→ What the exercise asks: Please output the records below as a JSON list of strings, one string per line, with blank lines and the pictures left out.

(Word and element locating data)

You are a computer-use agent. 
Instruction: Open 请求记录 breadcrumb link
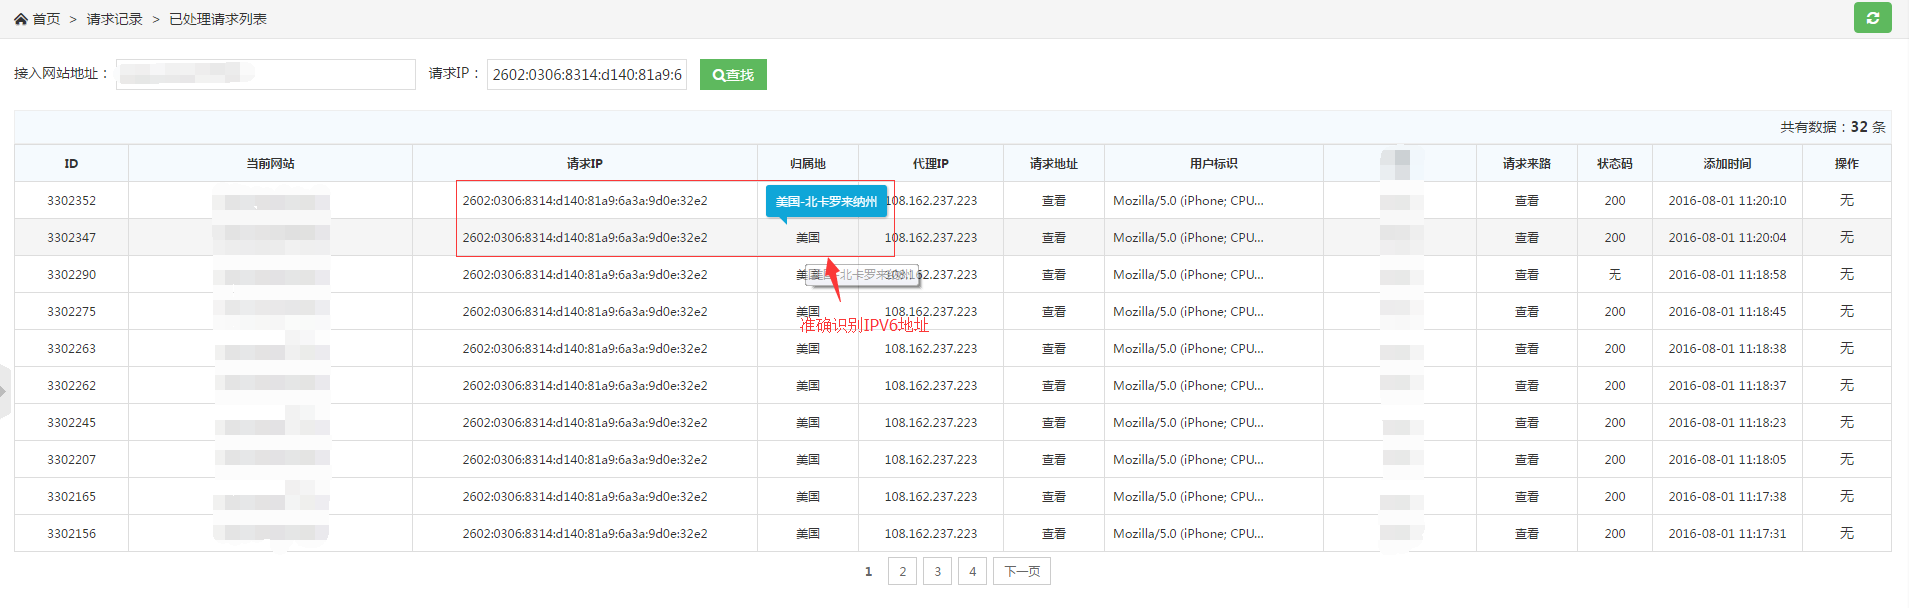114,19
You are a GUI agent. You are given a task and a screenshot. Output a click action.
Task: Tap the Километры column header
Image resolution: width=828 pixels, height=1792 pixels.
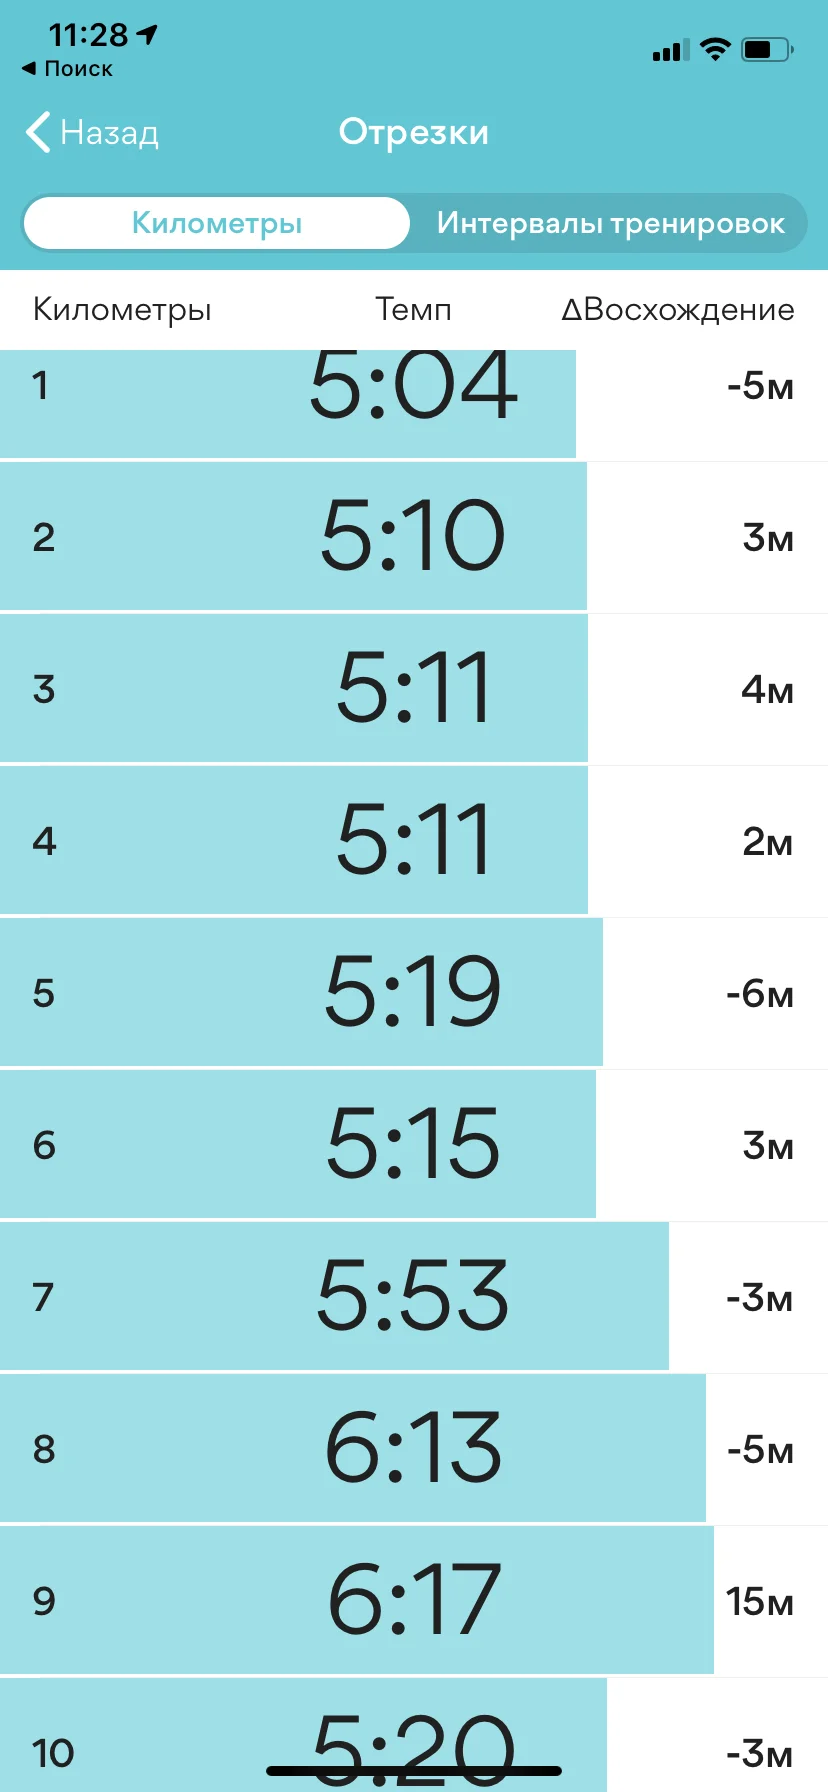pos(122,310)
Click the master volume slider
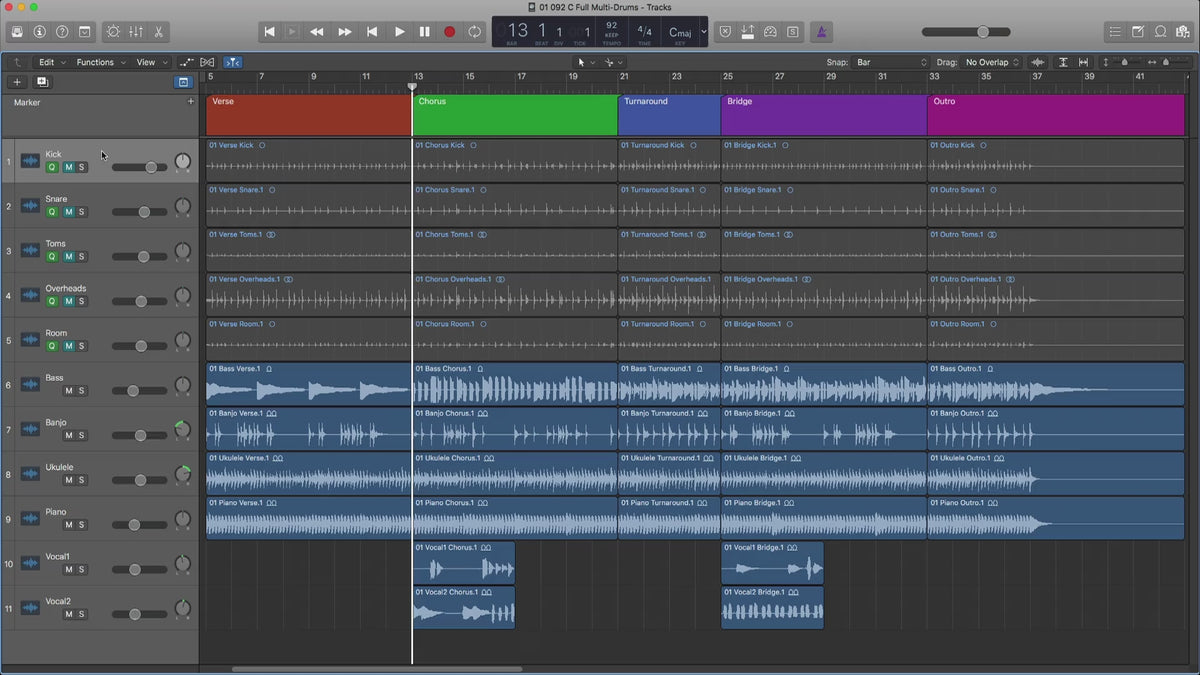1200x675 pixels. [x=982, y=32]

→ The output:
[
  "You are a computer-use agent. ",
  "Instruction: Open 请求记录 breadcrumb link",
  "114,19",
  "You are a GUI agent. You are given a task and a screenshot. Output a click action.",
  "Task: Tap the Километры column header",
  "Image resolution: width=828 pixels, height=1792 pixels.",
  "pos(122,310)",
  "Click the master volume slider",
  "1200x675 pixels. [x=982, y=32]"
]